Blogging Microsoft Virtual Earth (aka “Live Local”) is not really part of the mandate of Ogle Earth as long as it remains a 2D mapping application, but some aspects of the version that went live last night have a bearing on Google Earth.
- First, the UK imagery: As Ed Parsons and other people have commented, it is superb, besting Google’s in those UK spots I’ve checked — if not in resolution, then in the quality and consistency of the post-processing. It will be interesting to compare future datasets if (okay, when) Microsoft releases its 3D virtual globe.
- The functionality of the scratchpad has improved dramatically. It took me no time at all to annotate a few places, even add an image, and share them publicly as a collection, like so. The scratchpad is nothing less than a geospatial version of Google’s Notebook, and it is so easy to use that my parents would have no trouble att all creating their own mashup and sending a link to friends.
Google has several options available to it as it responds in this competitive space. It could make Notebook geospatially aware, so that you can annotate both URLs and physical spaces in Maps and Earth; it could also leverage Google Base, making it easy for users to save or publish geospatial database objects such as annotated placemarks or georeferenced photo collections from within Maps and Earth (including private collections); or it could repurpose Google Pages, perhaps in combination with Google Base, providing templates that make a user’s collected geospatial content easy to browse by others.
I think this is going to be an interesting summer:-)
I notice as well that Microsoft’s map doesn’t seem to suffer from the “rogue roads” that appear on Google’s map – at least in London.
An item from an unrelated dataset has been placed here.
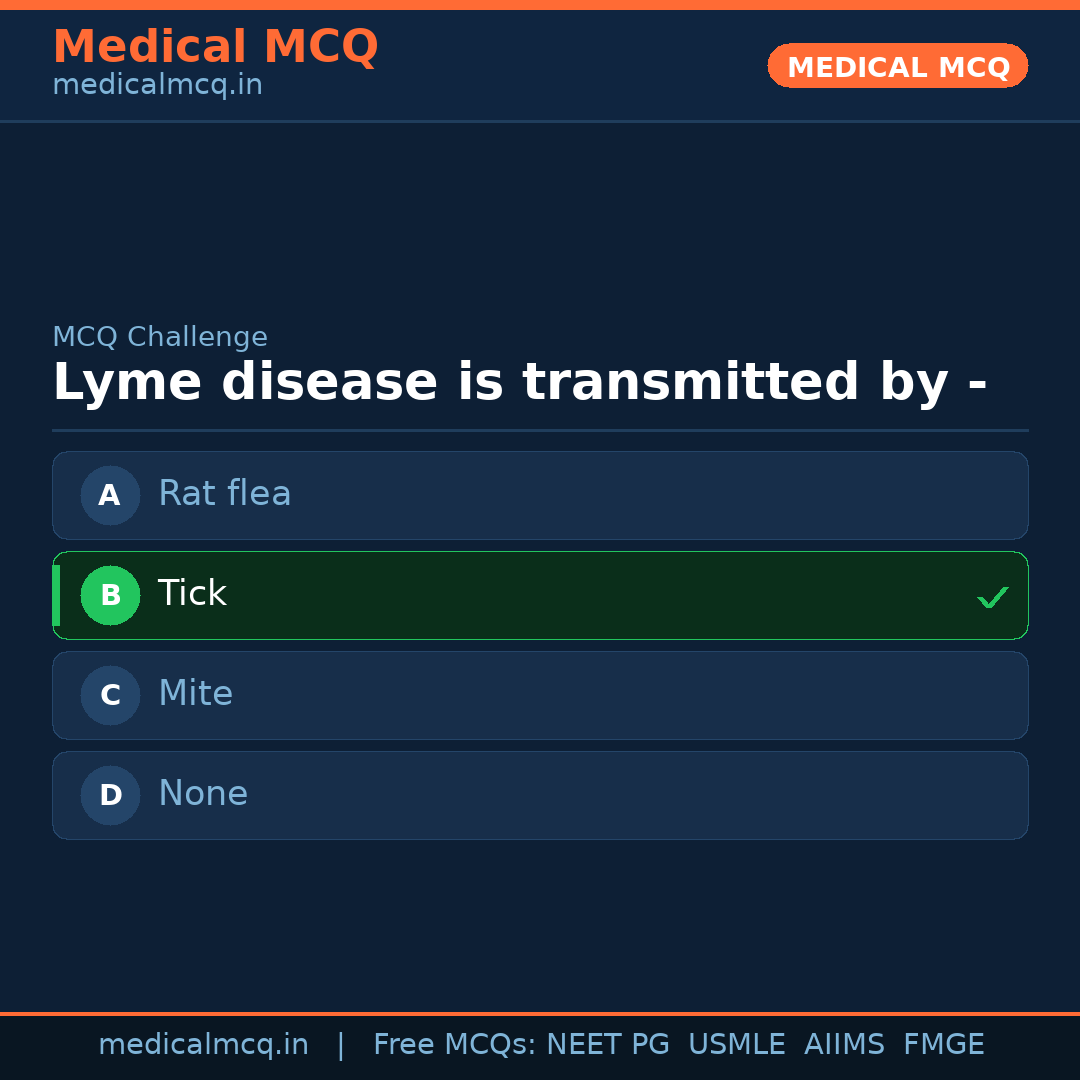Pick the Mite answer text
The height and width of the screenshot is (1080, 1080).
click(x=195, y=694)
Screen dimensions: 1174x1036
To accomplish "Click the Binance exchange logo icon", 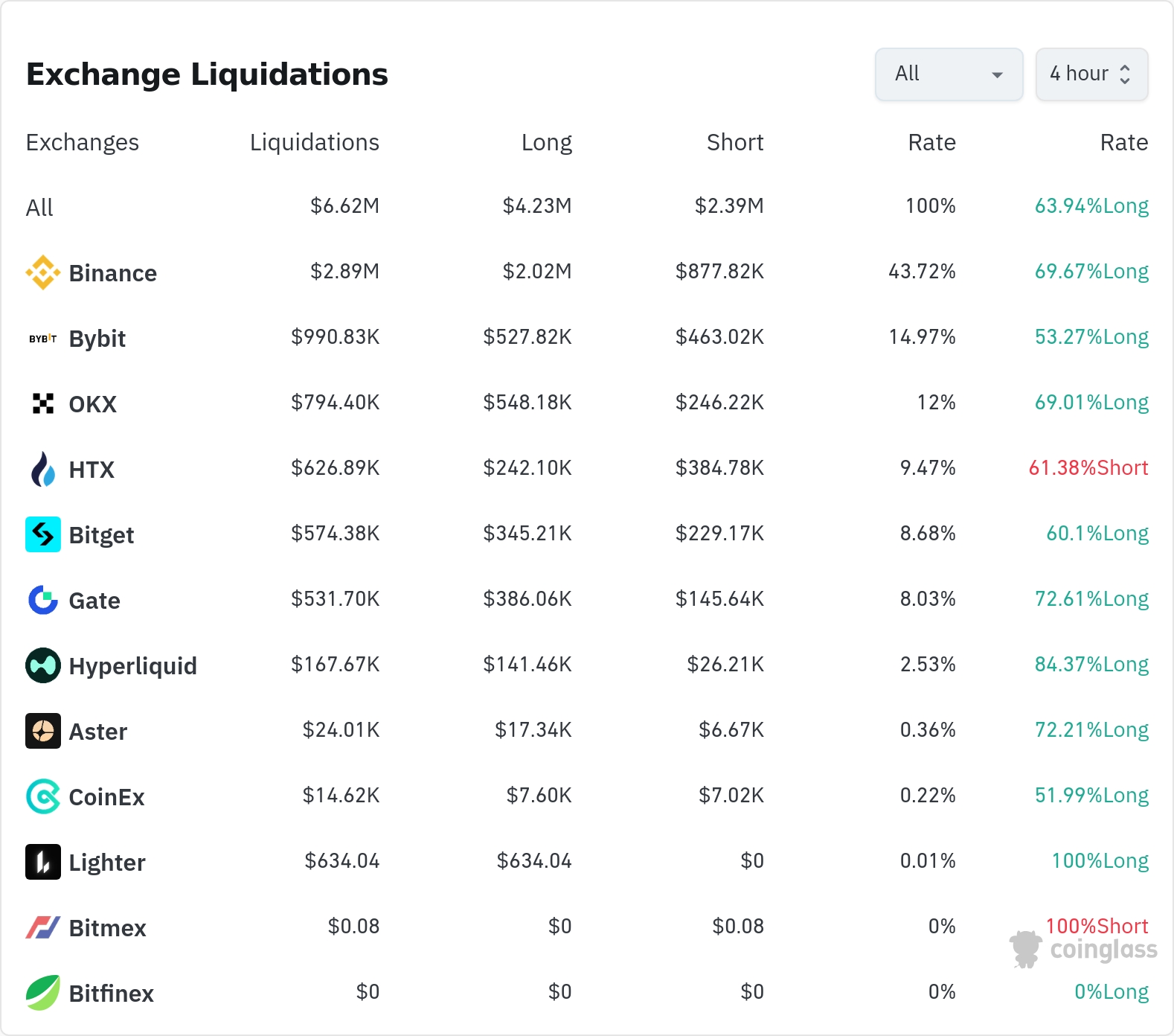I will pyautogui.click(x=43, y=272).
Look at N6 5PT – it is on Langdon Park Road but Google Earth and Maps have it on the (fictional) Vachell Crescent.
Maybe you’ve found a copyright easter egg!
I’ve thought for awhile that Microsoft had the most obvious rationale among the big boys for pushing into geospatial–to energize their Office franchise and be a leader in business data visualization. Instead, a lot of us are content with our Office 2000 package since the only things we seem to be missing are more ways to make bad charts. And that SQL Server has no native spatial capabilities in 2006 is puzzling, especially given that even the freebie Oracle Express package comes with Locator (allowing one to store spatial geometries).
But if they come up with a virtual globe with photorealistic 3-D urban landscapes and with easy (I mean real easy) integration with Excel and Access, that would change the game right quick.
BT
Ha, which reminds me, way back when I suggested Microsoft buy ESRI. Tongue-in-cheekly, of course.
Just recently Google erased one trap street (one of the copyright easter eggs collected by the OpenStreetMap people) in London. It was a street that we mapped at Tagzania, and documented in our blog: now compare the screnshots from March, and the current imagery. Hey! they erased that diagonal!
I would like to think that it’s because of the Tagzania blog post, cause it was also mentioned at other sites (Googlemapsmania, for instance), but I don’t know. Anyway, we have more, another one detected by the
OpenStreetMap people, and this mentioned by Chris Brake here.
Oops, errors in my HTML. Let’s try again. Compare march and current imagery.
Basingstoke (where i live) is hi-res – whereas , it isnt on Google Maps.
however, i find the speed of this microsoft tool to be quite slow , and the interface to be more cumbersome than google maps.
i dont see myself switching anytime soon.
You can use the Virtual Earth imagery inside World Wind which is much faster. World Wind has MS’s permission and blessing to use the imagery (something google frowned on allowing) the plug-in is here.
So what we really need to compare now is the product’s ease of installation of GE and World Wind..
Any possibility you might add a measurement tool to Virtual Earth?